— Start of RECORDS FOR THE EXERCISE —

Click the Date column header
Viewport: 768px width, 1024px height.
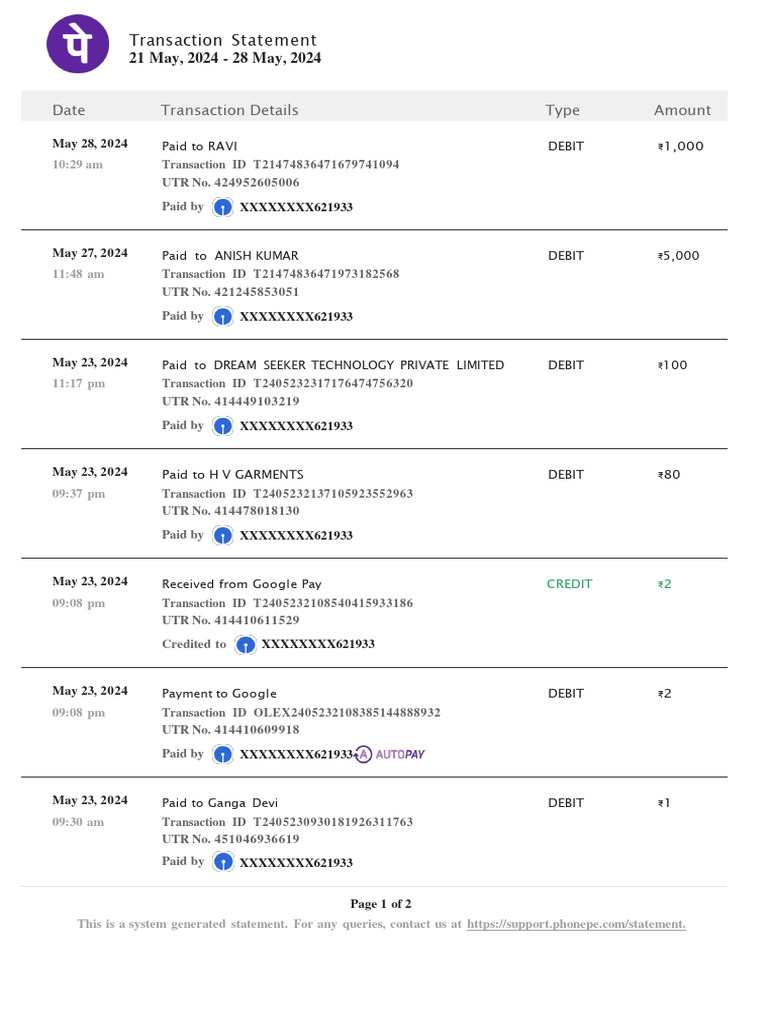click(x=69, y=110)
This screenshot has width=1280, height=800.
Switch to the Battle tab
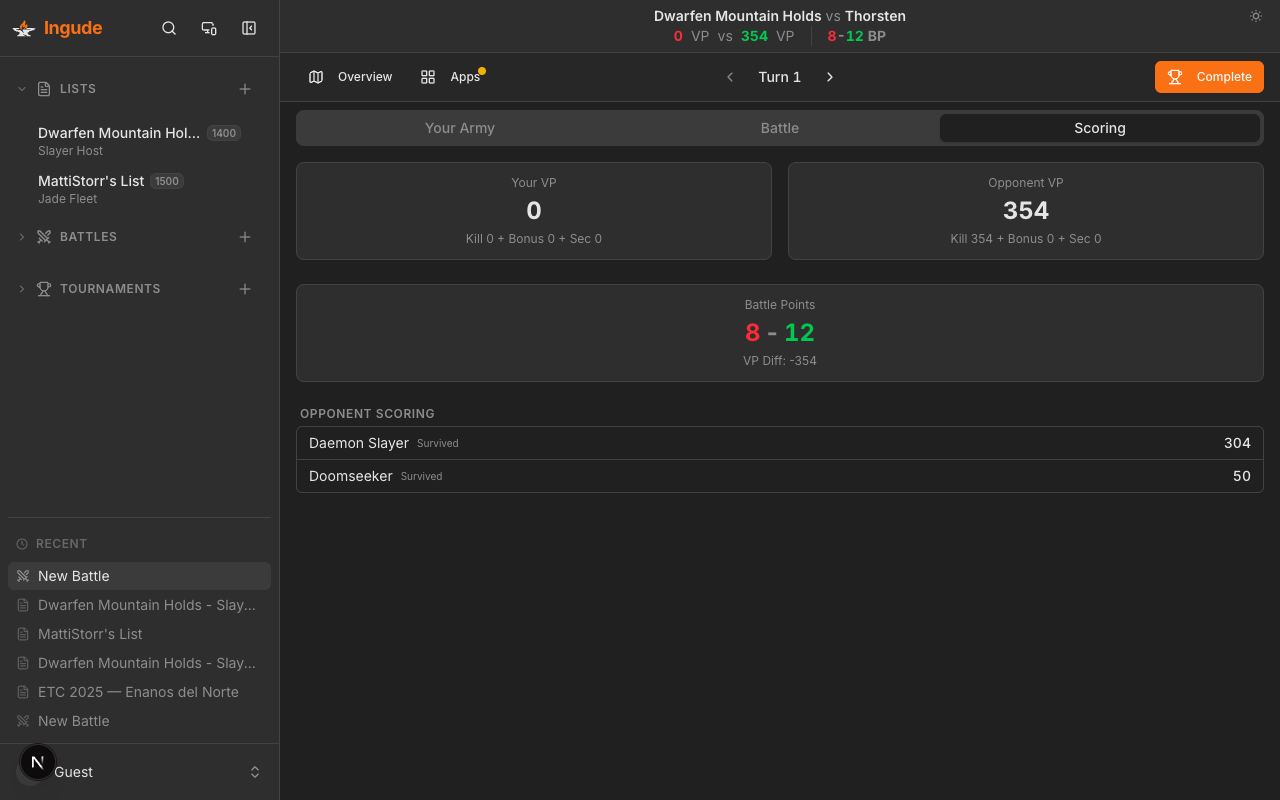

— End of RECORDS FOR THE EXERCISE —

YOUR OBJECTIVE
Write out each line of the material above as a numbered list, leaving out blank lines and all pictures.

SOLUTION TO THIS TASK
1. Click the Date column header
2. Viewport: 768px width, 1024px height.
3. click(x=69, y=110)
4. This screenshot has width=1280, height=800.
5. Switch to the Battle tab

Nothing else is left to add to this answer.